Thermal analysis for hybrid nanofluid past a cylinder exposed to magnetic field

This work has developed mathematical models for thermal transport by treating Al2O3 as nanoparticles of a single type and Al2O3 and Cu as hybrid nanoparticles in a hyperbolic tangent fluid. The solution for the developed mathematical models is computed by FEM in order to compare the thermal performances of the nanofluid and hybrid nanofluid. The convergence, error, and mesh-free analyses are carried out to get physically realistic solutions so that useful information about the underlying thermal physics is extracted. Numerical experiments revealed that the momentum of stretching of the cylinder diffuses faster in a nanofluid than in a hybrid nanofluid. The heat generation rate in the hybrid nanofluid is higher than that in a nanofluid. Simulated results have also revealed that the thermal performance of the hybrid nanofluid is better than that of the nanofluid. Therefore, dispersing hybrid nanoparticles (combination of Cu and Al2O3) in a hyperbolic tangent fluid is recommended for efficient working fluids.
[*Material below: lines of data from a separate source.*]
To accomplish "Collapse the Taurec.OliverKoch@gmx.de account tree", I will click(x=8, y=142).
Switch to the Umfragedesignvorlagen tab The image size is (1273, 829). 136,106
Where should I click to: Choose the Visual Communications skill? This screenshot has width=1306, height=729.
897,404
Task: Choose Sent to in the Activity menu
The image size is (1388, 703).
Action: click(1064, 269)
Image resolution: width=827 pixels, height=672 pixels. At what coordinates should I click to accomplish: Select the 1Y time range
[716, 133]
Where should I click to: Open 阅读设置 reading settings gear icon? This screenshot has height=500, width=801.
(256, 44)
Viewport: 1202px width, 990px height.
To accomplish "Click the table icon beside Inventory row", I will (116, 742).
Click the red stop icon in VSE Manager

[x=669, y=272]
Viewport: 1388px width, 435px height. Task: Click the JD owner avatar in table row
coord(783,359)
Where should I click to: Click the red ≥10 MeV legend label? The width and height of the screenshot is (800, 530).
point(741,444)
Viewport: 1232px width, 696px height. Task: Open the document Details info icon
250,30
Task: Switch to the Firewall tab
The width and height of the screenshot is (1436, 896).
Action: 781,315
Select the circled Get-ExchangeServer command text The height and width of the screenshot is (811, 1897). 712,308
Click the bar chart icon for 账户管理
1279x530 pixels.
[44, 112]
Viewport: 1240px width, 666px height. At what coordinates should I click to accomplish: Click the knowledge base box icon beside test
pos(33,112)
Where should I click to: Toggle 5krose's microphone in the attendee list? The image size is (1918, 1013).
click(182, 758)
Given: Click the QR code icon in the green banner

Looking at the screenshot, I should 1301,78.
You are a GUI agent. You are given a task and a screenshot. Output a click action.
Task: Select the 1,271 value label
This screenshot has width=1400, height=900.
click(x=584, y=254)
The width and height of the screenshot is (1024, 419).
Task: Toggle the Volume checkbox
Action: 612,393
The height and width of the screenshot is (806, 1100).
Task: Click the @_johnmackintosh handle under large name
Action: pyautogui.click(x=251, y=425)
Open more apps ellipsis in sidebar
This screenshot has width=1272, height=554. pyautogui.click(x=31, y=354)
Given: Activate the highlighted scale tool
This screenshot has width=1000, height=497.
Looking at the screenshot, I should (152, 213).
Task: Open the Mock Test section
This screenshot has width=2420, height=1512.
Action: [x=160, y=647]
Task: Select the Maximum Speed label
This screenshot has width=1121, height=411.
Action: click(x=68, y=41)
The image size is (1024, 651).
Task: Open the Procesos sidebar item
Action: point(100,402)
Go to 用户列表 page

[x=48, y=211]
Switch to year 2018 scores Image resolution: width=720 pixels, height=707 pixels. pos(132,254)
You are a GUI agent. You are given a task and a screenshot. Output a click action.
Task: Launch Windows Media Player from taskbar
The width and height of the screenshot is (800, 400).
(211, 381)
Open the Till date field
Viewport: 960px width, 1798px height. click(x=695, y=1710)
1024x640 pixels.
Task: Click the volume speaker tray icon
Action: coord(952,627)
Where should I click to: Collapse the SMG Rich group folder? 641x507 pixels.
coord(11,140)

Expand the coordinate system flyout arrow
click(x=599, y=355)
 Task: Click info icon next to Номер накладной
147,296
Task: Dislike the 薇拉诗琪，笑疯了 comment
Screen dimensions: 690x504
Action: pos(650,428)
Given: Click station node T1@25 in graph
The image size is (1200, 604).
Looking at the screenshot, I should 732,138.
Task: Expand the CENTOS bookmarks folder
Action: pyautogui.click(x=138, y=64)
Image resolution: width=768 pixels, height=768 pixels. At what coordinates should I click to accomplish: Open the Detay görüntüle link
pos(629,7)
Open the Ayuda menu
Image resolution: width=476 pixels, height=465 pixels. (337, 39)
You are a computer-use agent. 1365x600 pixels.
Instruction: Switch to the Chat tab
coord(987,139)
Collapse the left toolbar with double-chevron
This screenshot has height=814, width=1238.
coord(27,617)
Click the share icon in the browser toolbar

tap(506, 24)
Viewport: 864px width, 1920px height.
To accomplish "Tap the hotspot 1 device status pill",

Surprisingly, the wall shear stress for the hybrid nanofluid is higher than that of the nanofluid. Numerical data extracted from numerical experiments revealed that the wall heat transfer rate for a hybrid nanofluid is higher than that of the nanofluid. It is also observed that the rate of generation of heat in the hybrid nanofluid is greater than the rate of generation of heat in a nanofluid, which is a drawback of the hybrid nanofluid when it is treated as a coolant. The diffusion of the wall momentum in hybrid nanofluids is less than that in nanofluids. The hybrid nanofluid is a more efficient working fluid because of its high thermal performance when compared with the nanofluid. The intensity of the magnetic field causes a significant reduction in the flow and has a remarkable impact on the momentum boundary layer thickness.